B.7.2. L'article 22 de la Constitution et l'article 8 de la Convention européenne des droits de l'homme tendent pour l'essentiel à prémunir l'individu contre des ingérences arbitraires des pouvoirs publics. Ces dispositions peuvent aussi engendrer des obligations positives inhérentes à un « respect » effectif de la vie familiale (CEDH, grande chambre, 3 octobre 2014, Jeunesse c. Pays-Bas, § 106).
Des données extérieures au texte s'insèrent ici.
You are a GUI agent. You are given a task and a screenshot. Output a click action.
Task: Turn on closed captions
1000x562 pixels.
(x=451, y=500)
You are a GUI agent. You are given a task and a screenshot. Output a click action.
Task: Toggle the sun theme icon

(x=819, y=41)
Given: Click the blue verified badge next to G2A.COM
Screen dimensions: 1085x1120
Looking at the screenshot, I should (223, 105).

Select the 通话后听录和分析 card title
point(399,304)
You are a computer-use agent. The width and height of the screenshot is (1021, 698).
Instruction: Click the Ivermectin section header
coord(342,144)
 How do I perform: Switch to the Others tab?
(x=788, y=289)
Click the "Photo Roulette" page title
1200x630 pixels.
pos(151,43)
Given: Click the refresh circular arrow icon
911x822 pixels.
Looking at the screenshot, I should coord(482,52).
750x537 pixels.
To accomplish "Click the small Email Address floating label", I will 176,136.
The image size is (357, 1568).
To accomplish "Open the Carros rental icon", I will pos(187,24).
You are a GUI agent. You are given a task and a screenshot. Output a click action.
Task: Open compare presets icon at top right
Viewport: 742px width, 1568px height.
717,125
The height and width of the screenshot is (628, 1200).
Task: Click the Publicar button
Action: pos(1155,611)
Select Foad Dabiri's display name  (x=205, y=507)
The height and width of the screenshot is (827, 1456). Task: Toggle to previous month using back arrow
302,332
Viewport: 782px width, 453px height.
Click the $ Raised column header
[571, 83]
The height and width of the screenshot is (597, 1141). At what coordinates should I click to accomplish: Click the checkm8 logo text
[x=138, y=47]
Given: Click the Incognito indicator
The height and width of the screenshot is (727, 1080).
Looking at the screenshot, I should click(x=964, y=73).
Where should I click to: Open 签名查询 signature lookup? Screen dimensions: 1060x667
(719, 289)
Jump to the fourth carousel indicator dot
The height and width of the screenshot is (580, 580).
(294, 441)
La frontière entre les obligations positives et les obligations négatives qui découlent de ces articles ne se prête toutefois pas à une définition précise. Les principes applicables aux unes et aux autres sont comparables. Dans les deux cas, il faut avoir égard au juste équilibre à ménager entre les intérêts concurrents de l'individu concerné et ceux de la société (CEDH, grande chambre, 16 juillet 2014, Hämäläinen c. Finlande, § 65; grande chambre, 3 octobre 2014, Jeunesse c. Pays-Bas, § 106;16 décembre 2014, Chbihi Loudoudi et autres c.

Belgique, § 92).

Dans certaines circonstances, l'article 22 de la Constitution et l'article 8 de la Convention européenne des droits de l'homme font à l'autorité publique l'obligation positive de permettre la formation et le développement de liens familiaux (CEDH, 4 octobre 2012, Harroudj c.

France, § 41; 16 décembre 2014, Chbihi Loudoudi et autres c. Belgique, § 89). Lorsqu'un lien familial avec un enfant est établi, l'autorité publique doit agir de manière à permettre à ce lien de se développer et accorder une protection juridique rendant possible l'intégration de l'enfant dans sa famille (CEDH, 28 juin 2007, Wagner et J.M.W.L. c.

Luxembourg, § 119; 4 octobre 2012, Harroudj c. France, § 41; 16 décembre 2014, Chbihi Loudoudi et autres c. Belgique, § 89). Ces obligations positives doivent s'interpréter à la lumière de la Convention relative aux droits de l'enfant (CEDH, 4 octobre 2012, Harroudj c. France, § 42) et de l'article 22bis de la Constitution.

B.7.3. Pour être compatible avec l'article 22 de la Constitution et avec l'article 8 de la Convention européenne des droits de l'homme, l'ingérence d'une autorité publique dans l'exercice du droit au respect de la vie familiale doit être prévue par une disposition législative suffisamment précise, poursuivre l'un des buts légitimes énoncés au paragraphe 2 de cette dernière disposition et être « nécessaire dans une société démocratique » à la réalisation de ce but.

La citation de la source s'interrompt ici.